(Data records)

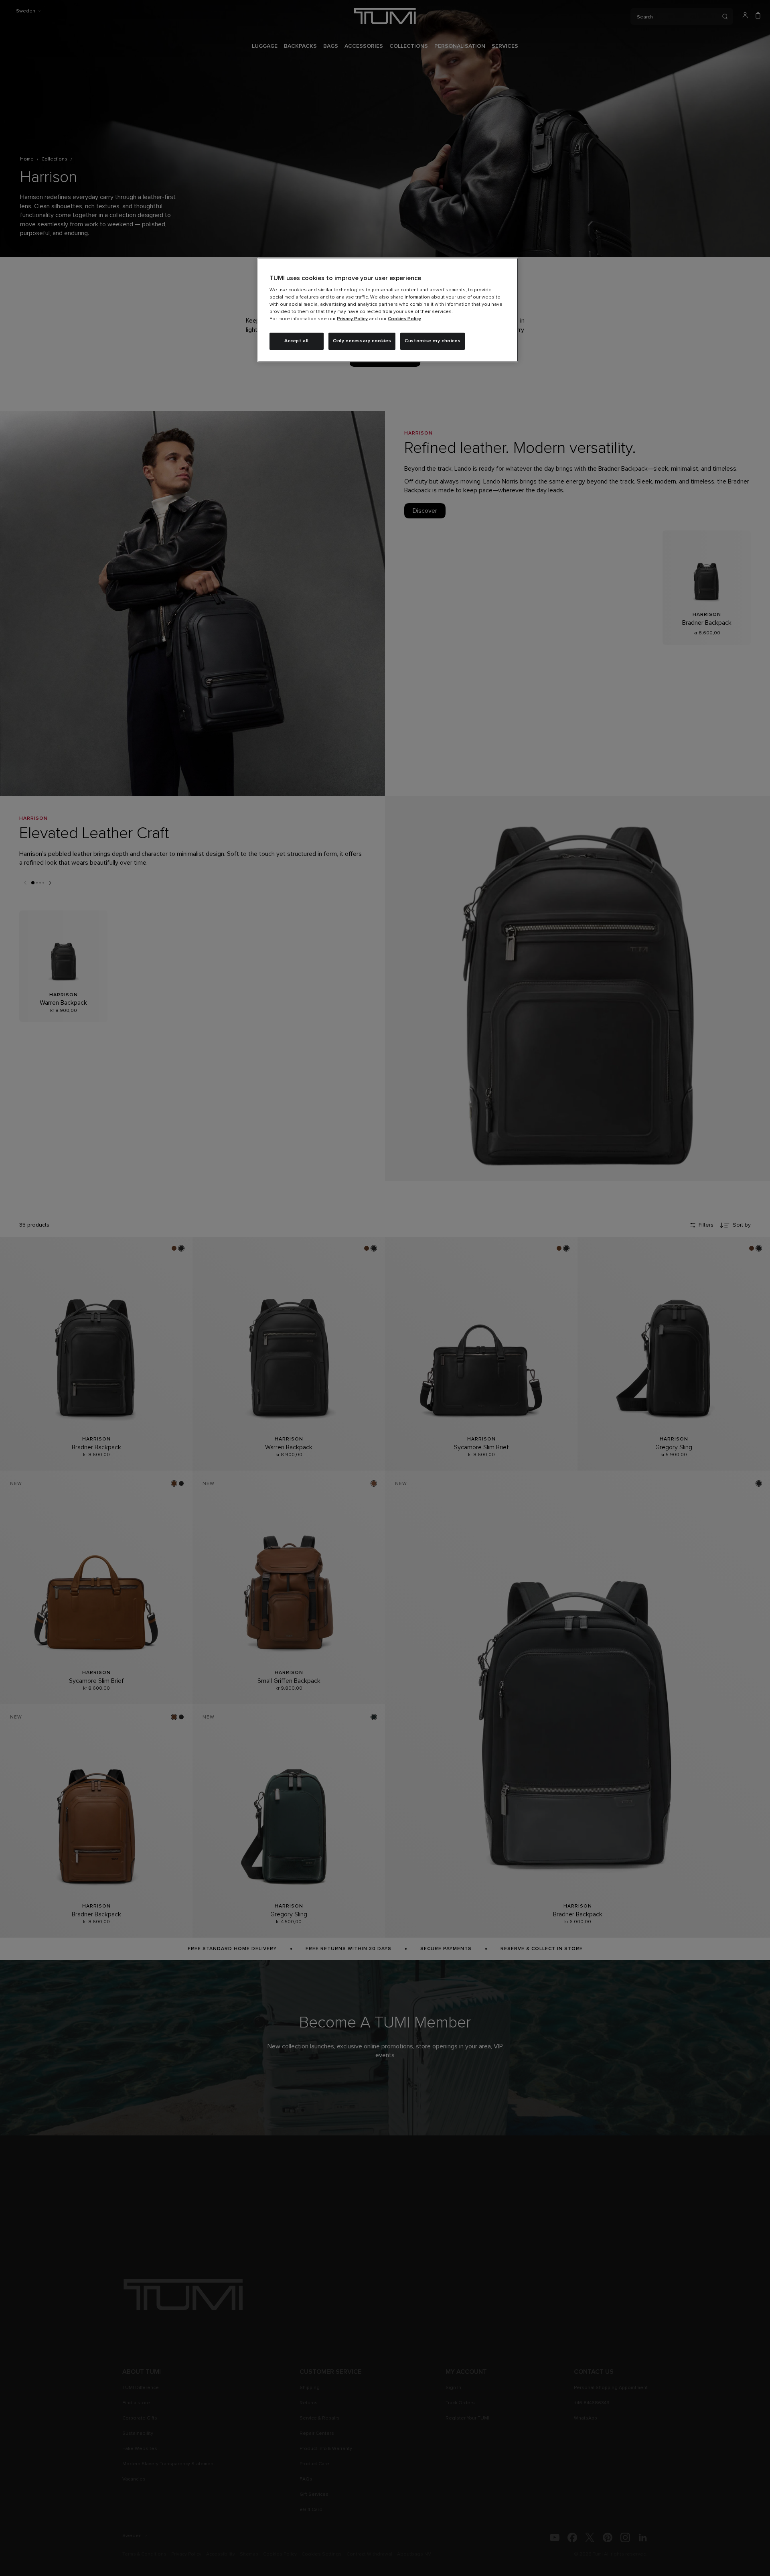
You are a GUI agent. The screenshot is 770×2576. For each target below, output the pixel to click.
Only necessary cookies (362, 341)
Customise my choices (432, 341)
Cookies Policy (404, 319)
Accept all (296, 341)
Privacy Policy (352, 319)
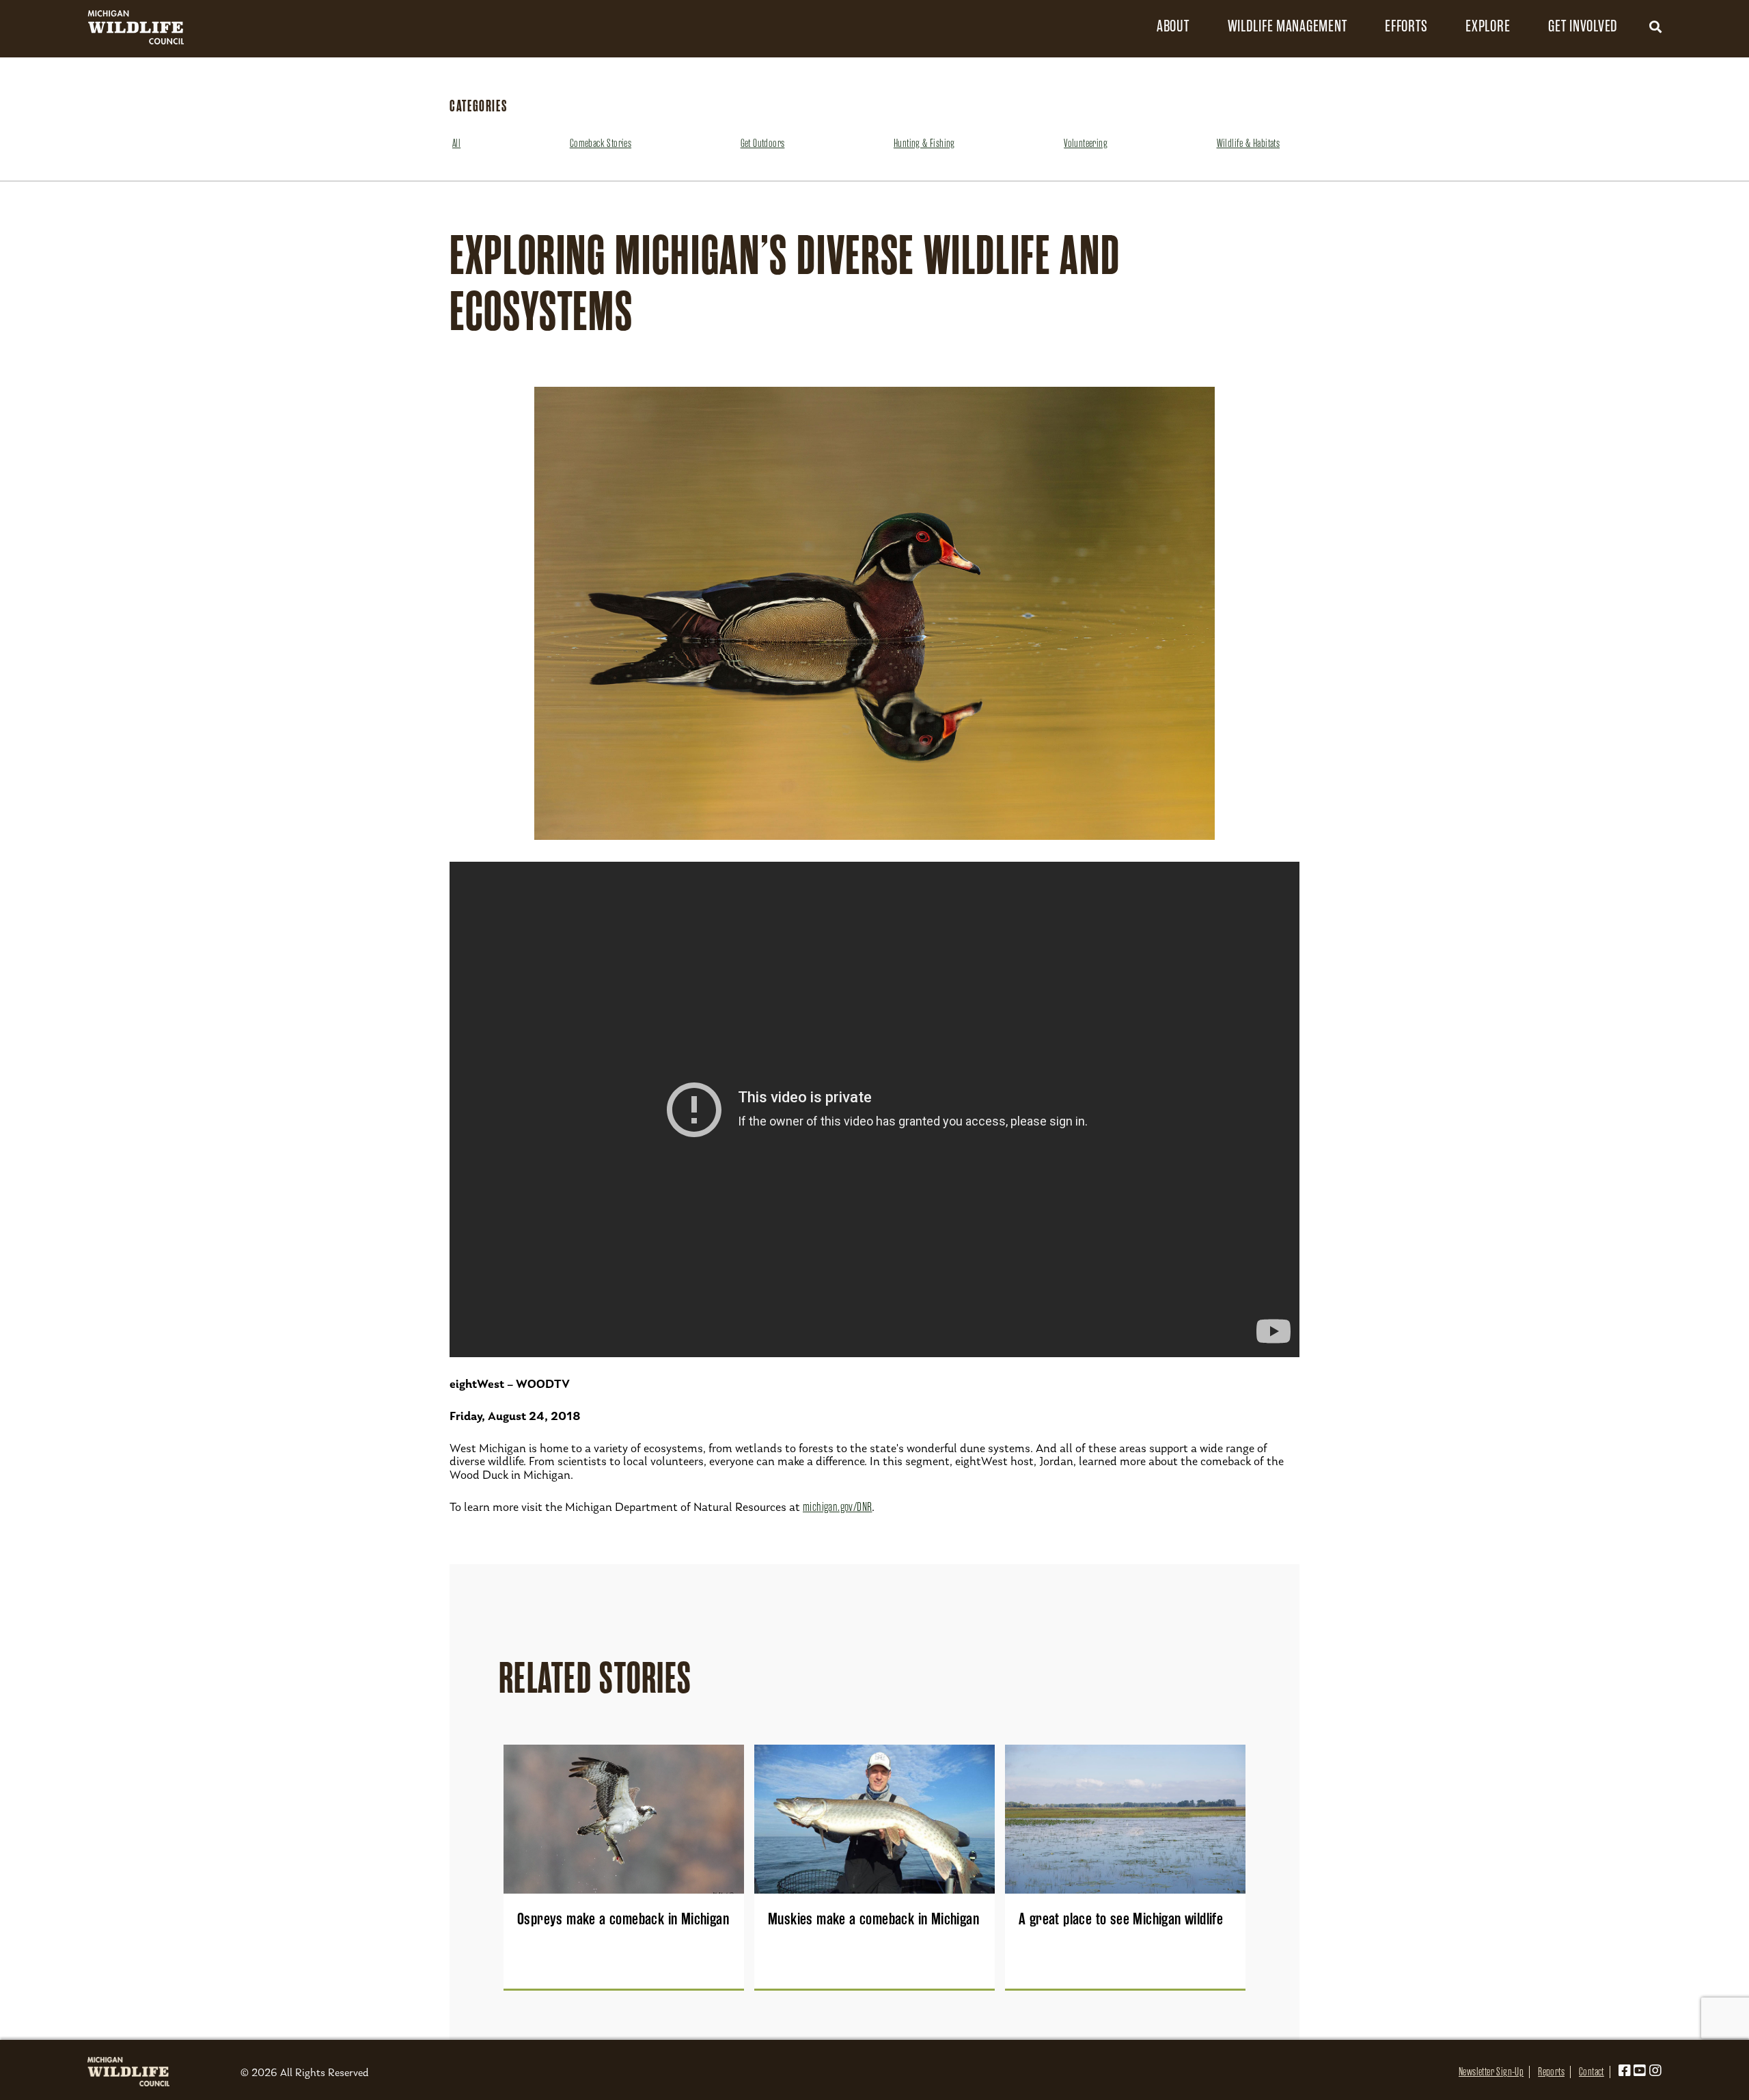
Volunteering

(End Data records)

About this task:
Everything in the material above should be reproduced exactly, except the pictures.

Exercise answer:
You are a GUI agent. The screenshot is 770×2576. For each target below, output the pixel to click.
Only necessary cookies (362, 341)
Customise my choices (432, 341)
Cookies Policy (404, 319)
Accept all (296, 341)
Privacy Policy (352, 319)
Volunteering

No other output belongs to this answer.